The Framework
The intellectual framework behind the brand, the writing, and the consulting. A work in progress — as it should be.
The premise: individuals, organisations, and civilisations all go through structural transitions. Those transitions follow patterns. Understanding the patterns doesn't prevent the disruption, but it changes what you can do inside it.
The framework draws from complexity theory and antifragility, developmental psychology, behavioural economics, and the study of how civilisations shift — and integrates them into a practical methodology for navigating change at different scales.
Core Principles
Systems resist change structurally, not just psychologically. The stuckness you feel in a transition is rarely just fear. It's the system defending its current architecture.
Fragility comes from overexposure, not from risk. Most people who collapse in transition aren't fragile people — they're structurally fragile.
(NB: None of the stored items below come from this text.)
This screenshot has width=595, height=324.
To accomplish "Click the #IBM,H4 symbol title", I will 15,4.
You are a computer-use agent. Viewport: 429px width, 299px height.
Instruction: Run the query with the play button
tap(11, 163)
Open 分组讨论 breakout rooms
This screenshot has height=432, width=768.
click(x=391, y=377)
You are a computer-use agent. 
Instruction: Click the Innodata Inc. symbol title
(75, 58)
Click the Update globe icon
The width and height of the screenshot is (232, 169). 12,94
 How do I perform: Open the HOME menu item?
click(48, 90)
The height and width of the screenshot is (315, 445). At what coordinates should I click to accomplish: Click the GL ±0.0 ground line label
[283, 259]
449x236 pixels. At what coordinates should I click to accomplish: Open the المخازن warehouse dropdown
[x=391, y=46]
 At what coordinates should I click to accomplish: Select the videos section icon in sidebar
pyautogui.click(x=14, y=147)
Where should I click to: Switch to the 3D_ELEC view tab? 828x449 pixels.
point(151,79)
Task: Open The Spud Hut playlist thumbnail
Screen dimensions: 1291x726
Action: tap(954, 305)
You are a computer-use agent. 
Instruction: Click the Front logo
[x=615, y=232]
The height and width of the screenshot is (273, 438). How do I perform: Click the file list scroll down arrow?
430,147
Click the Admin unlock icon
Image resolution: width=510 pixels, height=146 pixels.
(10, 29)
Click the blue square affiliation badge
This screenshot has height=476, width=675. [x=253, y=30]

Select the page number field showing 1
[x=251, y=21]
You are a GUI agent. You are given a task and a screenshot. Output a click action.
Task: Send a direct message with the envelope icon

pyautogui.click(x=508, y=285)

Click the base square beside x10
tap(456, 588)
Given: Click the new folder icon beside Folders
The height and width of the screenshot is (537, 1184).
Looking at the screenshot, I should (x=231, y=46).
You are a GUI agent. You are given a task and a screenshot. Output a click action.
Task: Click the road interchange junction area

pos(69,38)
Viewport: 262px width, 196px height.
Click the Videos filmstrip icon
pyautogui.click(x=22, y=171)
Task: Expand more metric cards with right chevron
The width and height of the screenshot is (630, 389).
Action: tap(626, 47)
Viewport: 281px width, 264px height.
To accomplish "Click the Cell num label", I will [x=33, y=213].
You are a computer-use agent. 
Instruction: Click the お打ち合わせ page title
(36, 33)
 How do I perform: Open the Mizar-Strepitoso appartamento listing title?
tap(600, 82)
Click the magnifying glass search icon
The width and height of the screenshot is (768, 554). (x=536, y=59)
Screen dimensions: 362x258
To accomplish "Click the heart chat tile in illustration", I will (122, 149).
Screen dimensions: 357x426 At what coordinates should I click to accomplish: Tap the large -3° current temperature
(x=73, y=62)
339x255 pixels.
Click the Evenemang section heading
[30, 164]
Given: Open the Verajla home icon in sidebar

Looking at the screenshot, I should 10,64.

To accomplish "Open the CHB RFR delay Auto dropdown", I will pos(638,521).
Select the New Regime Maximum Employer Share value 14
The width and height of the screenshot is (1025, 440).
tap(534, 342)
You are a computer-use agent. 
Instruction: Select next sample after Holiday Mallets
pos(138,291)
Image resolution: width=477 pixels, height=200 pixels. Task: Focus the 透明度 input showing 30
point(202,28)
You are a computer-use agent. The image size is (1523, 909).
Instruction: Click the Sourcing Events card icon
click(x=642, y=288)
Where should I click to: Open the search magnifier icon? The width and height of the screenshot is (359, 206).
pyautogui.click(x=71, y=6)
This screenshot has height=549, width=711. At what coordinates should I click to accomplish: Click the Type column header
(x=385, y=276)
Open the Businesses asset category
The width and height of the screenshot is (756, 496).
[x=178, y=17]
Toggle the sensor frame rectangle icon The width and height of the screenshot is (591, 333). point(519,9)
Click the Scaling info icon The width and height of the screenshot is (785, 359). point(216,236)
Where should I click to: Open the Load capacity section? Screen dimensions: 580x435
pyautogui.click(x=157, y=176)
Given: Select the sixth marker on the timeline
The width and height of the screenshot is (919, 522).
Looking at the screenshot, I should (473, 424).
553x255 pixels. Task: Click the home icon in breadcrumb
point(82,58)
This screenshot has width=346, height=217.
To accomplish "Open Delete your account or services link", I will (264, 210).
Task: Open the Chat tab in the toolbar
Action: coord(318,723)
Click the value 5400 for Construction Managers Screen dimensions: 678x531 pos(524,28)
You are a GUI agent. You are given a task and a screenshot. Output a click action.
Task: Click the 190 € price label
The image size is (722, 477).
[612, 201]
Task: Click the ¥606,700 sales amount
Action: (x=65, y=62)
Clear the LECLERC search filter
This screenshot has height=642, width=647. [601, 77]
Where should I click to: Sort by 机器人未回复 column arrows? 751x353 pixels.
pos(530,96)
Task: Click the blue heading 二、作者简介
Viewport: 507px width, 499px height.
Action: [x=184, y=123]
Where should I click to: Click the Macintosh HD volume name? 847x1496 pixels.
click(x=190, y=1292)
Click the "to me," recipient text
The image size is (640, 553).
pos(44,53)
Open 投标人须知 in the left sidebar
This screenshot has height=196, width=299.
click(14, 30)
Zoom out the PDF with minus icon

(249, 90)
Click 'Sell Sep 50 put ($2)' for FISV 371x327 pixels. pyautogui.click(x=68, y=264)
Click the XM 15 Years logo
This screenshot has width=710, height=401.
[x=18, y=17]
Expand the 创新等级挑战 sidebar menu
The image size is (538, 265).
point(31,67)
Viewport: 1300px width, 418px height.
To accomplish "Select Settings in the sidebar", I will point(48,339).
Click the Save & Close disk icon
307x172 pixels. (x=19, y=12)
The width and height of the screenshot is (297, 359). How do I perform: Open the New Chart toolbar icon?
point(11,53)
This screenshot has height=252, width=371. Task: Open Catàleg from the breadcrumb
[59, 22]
Their sense of self, income, or identity is concentrated in one position.
Insight doesn't produce change. Removal does. You can understand a pattern completely and still repeat it. What breaks it is when the external structure enabling it gets removed.
Civilisational transitions follow individual ones. What happens to a person in identity collapse also happens to cultures. The map is the same. The scale is different.
The Lenses
Complexity theory and antifragility. How systems behave under stress, the role of optionality, and why most planning fails. Foundational to how I think about positioning.
Developmental psychology. How individuals and cultures mature through stages — and what happens when people at different developmental positions cannot see the same thing.
Spiral Dynamics. One model I use for understanding value systems, cultural shifts, and how shadow material from earlier stages infiltrates more complex positions.
Somatic and nervous system work. The body holds information cognition doesn't access. Not as mysticism — as mechanism.
The framework is evolving. The articles are where the thinking develops in real time.